* Work request *
Below is some data. Retype exactly the lines starting at the one with "Toggle the green minus button on Weekly chart" and ending at the one with "Focus the City".

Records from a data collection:
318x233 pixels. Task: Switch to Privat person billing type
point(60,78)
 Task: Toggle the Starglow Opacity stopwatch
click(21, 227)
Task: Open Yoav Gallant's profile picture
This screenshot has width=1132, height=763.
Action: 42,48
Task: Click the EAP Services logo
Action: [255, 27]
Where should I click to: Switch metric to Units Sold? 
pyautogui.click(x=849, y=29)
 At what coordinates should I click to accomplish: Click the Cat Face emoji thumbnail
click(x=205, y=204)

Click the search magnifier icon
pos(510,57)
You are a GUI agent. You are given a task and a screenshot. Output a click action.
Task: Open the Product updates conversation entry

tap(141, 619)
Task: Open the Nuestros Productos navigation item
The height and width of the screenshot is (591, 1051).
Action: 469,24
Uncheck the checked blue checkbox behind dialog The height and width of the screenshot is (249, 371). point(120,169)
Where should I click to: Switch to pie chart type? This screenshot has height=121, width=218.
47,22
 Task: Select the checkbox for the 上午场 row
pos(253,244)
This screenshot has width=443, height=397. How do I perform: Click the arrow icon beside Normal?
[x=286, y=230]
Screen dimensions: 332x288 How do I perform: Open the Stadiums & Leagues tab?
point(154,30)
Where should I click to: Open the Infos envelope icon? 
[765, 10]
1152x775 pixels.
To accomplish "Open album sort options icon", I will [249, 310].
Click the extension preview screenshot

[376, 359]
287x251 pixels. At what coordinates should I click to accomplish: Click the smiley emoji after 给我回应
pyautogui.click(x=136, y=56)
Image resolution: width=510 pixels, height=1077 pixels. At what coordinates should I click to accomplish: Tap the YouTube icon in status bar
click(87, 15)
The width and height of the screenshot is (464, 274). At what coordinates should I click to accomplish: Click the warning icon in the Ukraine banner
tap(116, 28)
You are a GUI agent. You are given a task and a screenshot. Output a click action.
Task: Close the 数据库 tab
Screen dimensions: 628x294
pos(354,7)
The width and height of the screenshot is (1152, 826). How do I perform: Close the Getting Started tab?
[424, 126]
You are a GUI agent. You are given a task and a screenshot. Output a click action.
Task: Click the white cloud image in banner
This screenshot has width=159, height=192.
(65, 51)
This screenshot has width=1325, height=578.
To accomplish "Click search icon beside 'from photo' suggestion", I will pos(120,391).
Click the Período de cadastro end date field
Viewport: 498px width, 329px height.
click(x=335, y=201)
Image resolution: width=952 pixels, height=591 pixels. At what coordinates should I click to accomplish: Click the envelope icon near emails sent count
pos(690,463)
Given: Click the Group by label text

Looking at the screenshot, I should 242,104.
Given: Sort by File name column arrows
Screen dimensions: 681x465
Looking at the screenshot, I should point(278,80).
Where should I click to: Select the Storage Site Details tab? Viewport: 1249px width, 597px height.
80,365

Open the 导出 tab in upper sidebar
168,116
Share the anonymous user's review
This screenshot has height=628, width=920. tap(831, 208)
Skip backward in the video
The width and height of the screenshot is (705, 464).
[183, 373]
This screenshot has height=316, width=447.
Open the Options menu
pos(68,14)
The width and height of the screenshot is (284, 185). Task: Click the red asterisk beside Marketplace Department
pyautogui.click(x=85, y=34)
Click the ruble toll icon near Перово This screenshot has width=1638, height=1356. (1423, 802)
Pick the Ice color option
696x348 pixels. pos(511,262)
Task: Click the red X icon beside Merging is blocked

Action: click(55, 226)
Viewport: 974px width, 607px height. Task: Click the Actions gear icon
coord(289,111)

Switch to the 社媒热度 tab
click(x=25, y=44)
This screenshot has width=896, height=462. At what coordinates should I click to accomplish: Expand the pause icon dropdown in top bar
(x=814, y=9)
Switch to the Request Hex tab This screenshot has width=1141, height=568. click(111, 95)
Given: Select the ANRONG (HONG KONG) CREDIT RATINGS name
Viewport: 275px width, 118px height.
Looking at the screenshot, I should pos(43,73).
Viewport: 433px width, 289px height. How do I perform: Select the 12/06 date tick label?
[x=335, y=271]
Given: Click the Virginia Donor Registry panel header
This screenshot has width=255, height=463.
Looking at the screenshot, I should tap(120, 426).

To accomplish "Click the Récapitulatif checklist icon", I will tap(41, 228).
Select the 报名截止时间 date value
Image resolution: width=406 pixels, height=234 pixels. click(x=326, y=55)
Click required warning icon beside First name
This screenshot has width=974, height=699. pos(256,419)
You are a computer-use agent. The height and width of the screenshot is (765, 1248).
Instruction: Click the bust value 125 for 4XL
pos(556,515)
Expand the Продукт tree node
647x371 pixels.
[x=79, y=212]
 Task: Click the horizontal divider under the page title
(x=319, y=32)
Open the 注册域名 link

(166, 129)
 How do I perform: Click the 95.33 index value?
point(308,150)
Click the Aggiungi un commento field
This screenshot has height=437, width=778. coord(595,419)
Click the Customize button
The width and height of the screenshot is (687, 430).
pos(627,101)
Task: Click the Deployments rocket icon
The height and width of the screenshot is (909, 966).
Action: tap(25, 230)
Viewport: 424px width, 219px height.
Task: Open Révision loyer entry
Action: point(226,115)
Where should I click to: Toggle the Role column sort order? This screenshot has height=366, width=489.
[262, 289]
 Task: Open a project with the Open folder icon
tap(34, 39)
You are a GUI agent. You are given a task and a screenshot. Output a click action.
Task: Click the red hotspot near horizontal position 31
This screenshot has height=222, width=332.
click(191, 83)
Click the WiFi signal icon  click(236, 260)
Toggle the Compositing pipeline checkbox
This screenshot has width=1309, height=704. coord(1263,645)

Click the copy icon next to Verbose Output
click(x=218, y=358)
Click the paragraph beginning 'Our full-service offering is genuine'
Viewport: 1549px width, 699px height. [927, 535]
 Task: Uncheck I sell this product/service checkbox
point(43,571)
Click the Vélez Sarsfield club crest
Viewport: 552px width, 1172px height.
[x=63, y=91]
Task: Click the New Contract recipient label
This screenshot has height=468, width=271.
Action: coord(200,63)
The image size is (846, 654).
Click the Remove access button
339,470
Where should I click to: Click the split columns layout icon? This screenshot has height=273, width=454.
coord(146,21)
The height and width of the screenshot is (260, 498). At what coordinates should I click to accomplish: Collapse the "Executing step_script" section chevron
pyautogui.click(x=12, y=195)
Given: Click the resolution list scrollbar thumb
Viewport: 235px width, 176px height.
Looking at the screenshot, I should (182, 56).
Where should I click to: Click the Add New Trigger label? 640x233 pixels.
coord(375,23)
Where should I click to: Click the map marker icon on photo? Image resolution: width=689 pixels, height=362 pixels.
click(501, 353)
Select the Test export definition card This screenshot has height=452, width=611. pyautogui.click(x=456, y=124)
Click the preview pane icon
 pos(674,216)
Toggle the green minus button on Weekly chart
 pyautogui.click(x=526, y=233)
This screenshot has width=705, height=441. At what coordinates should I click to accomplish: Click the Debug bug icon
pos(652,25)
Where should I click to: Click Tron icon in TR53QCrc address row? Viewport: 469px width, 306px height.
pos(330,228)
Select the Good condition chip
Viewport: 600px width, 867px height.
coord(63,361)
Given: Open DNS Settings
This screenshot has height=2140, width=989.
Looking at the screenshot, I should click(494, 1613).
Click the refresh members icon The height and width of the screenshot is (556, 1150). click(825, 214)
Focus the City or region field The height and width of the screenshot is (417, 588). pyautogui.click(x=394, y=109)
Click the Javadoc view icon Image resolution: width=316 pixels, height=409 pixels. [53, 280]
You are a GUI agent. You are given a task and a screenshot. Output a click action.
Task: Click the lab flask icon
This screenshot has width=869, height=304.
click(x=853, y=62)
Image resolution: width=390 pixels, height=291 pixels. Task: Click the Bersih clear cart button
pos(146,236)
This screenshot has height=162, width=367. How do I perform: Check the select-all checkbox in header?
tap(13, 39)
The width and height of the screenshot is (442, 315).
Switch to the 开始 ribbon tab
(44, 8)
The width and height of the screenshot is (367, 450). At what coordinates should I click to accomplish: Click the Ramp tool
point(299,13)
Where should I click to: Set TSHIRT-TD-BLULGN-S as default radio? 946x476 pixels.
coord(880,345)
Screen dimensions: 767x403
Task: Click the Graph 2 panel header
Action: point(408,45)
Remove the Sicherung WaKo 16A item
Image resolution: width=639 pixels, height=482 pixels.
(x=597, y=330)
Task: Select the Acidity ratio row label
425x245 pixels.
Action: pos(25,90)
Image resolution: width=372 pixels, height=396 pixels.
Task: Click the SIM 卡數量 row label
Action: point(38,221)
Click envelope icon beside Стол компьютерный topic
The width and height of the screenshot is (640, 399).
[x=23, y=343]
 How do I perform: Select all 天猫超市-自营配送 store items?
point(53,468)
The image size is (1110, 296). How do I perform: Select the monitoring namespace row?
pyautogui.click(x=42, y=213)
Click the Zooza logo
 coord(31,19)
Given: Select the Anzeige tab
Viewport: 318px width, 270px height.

* Completed exercise *
Toggle the green minus button on Weekly chart
 pyautogui.click(x=526, y=233)
This screenshot has width=705, height=441. At what coordinates should I click to accomplish: Click the Debug bug icon
pos(652,25)
Where should I click to: Click Tron icon in TR53QCrc address row? Viewport: 469px width, 306px height.
pos(330,228)
Select the Good condition chip
Viewport: 600px width, 867px height.
coord(63,361)
Given: Open DNS Settings
This screenshot has height=2140, width=989.
Looking at the screenshot, I should click(494, 1613).
Click the refresh members icon The height and width of the screenshot is (556, 1150). click(825, 214)
Focus the City or region field The height and width of the screenshot is (417, 588). pyautogui.click(x=394, y=109)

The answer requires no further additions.